Dr. Philippon lives in Arrowhead, a ritzy community several miles west of Vail. A local real estate authority tells me Rodriguez has rented one of Arrowhead’s “celebrity homes” which has “a master bedroom on the main floor, and Mr. Rodriguez doesn’t have to walk up and down steps.”

A-Rod was not rehabilitating at the hospital, and an employee (who doesn’t want to be fired for providing patient info) said: “There are a couple of personal trainers on staff who go to his house. Everybody’s trying to get him healthy and back on the field as soon as possible.”

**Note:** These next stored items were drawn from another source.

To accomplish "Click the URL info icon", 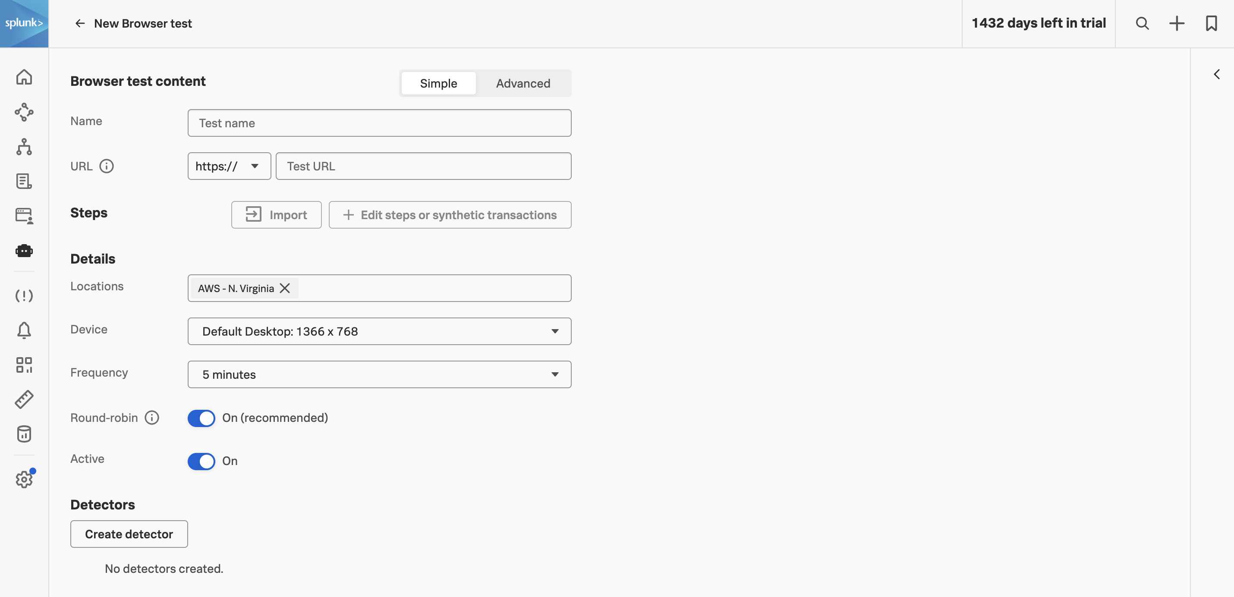I will tap(106, 166).
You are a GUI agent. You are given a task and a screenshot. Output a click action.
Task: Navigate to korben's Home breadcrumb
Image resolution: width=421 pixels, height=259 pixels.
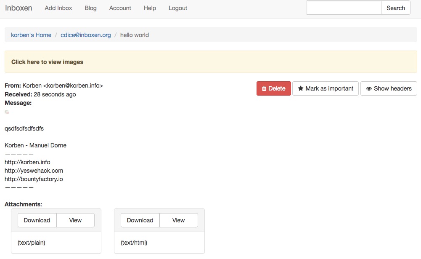click(31, 35)
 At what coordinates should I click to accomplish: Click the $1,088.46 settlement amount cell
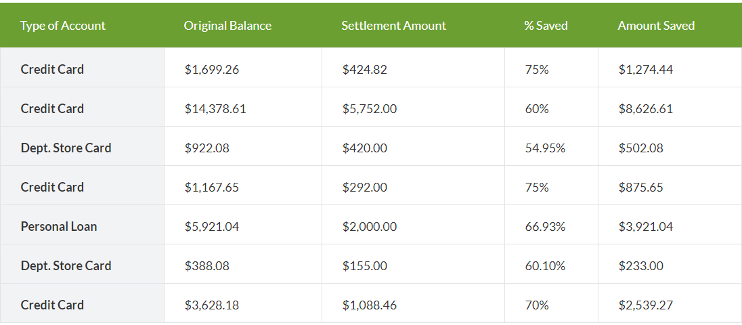[x=370, y=305]
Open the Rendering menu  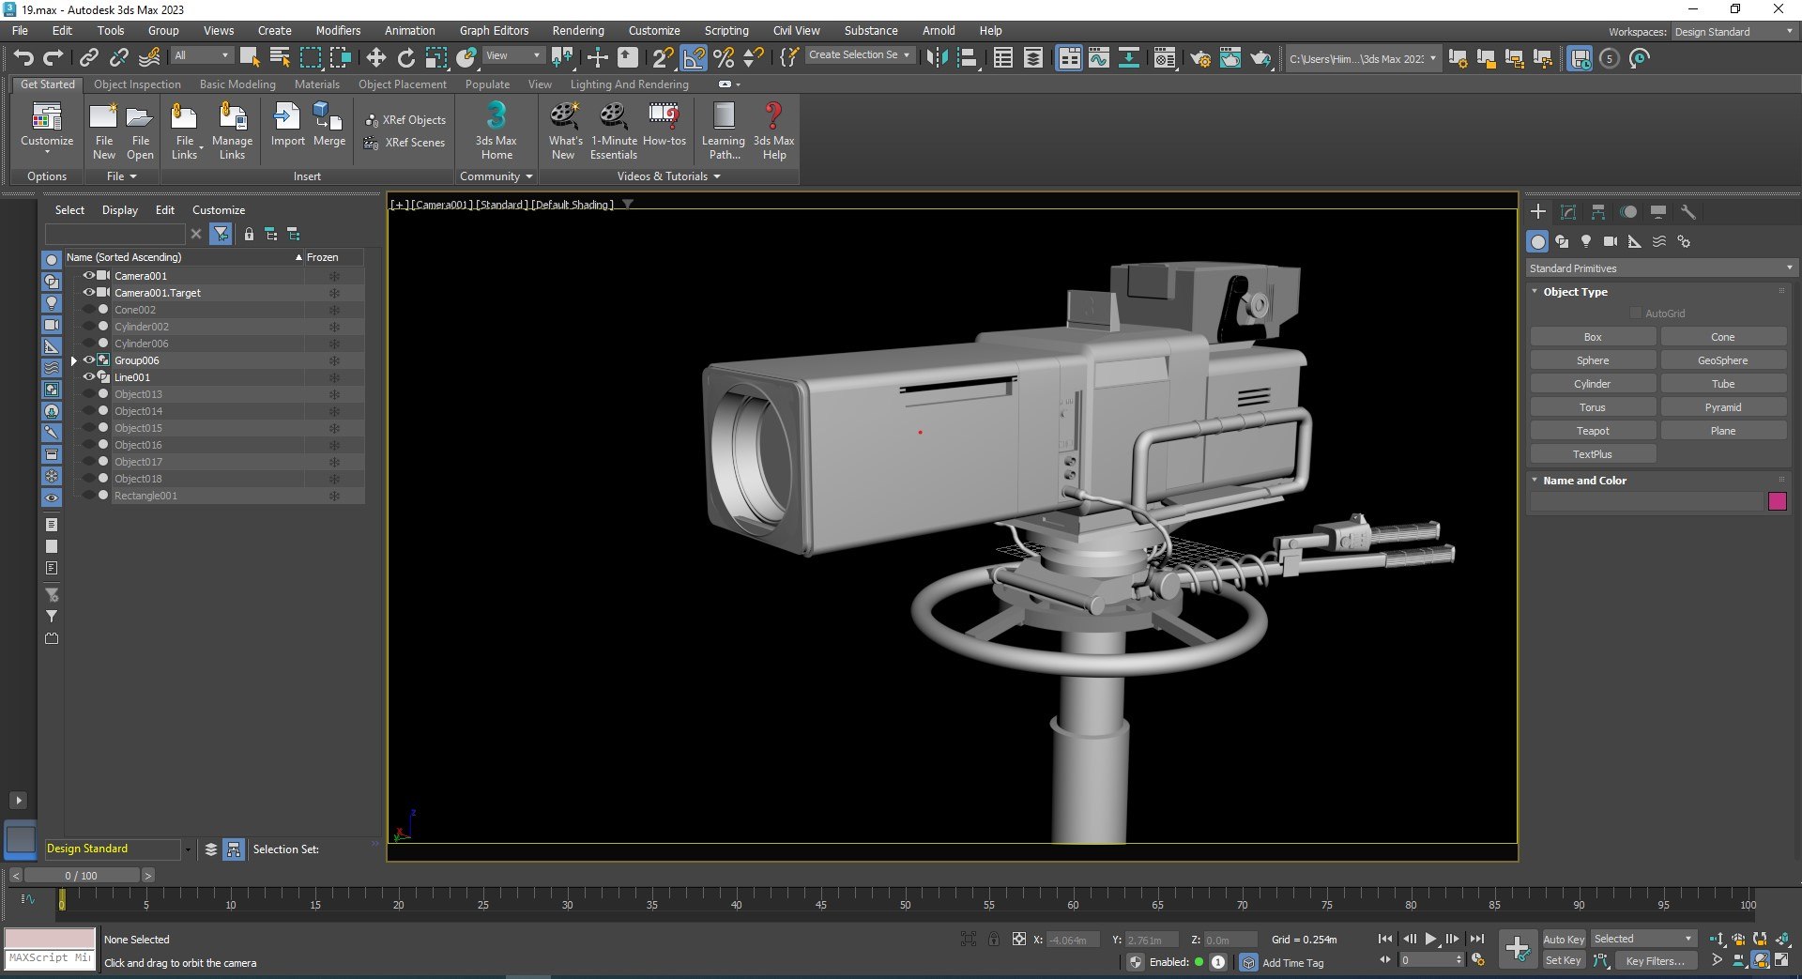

Just down West Meadow Drive on the corner is La Pottega, a restaurant/bar Rodriguez has visited. “I successfully avoided A-Rod,” says a bartender. Behind him the TV is broadcasting a Yankees-Red Sox exhibition. “I’m not a New York fan.” Another bartender says: “If we got A-Rod in, we’d attract a bigger crowd than this.” But A-Rod is a no-show Friday.

It shouldn’t be difficult to find the guy on crutches, because I have talked with him in the clubhouses in New York and Denver and sat at the next table in a Little Italy restaurant. Locating his cousin might be harder.

“I haven’t seen A-Rod,” said a tavern singer doing John Denver. “But Joan Baez was in last night.”

Madonna was not in Fantasia Furs or the souvenir shop. A-Rod was not eating at The Left Bank or sitting on the bench next to the life- sized sculpture of Mark Twain.

The fellow in the Yankees cap turned out to be a tourist from Italy. I looked in restaurants, bars, jewelry stores up the street, down the block. I didn’t look on the ski slopes or in the sandwich shops. I held up my reporter’s notebook: “Got A-Rod?”

A bartender at crowded Vendetta’s said there had been reports all week of A-Rod sightings, but “he’s not been in here. Try the high-power places — Kelly Liken’s, the Avondale Club and Cordillera.”

No luck at the first two. And I don’t believe another controversial high-profile athlete who has been treated at Steadman Hawkins would go to the Cordillera Resort.

I haven’t surrendered.

Alex, if you’re reading this, join me and Waldo for the free breakfast buffet at my motel or apres ski at Taco Bell. Let’s talk some baseball.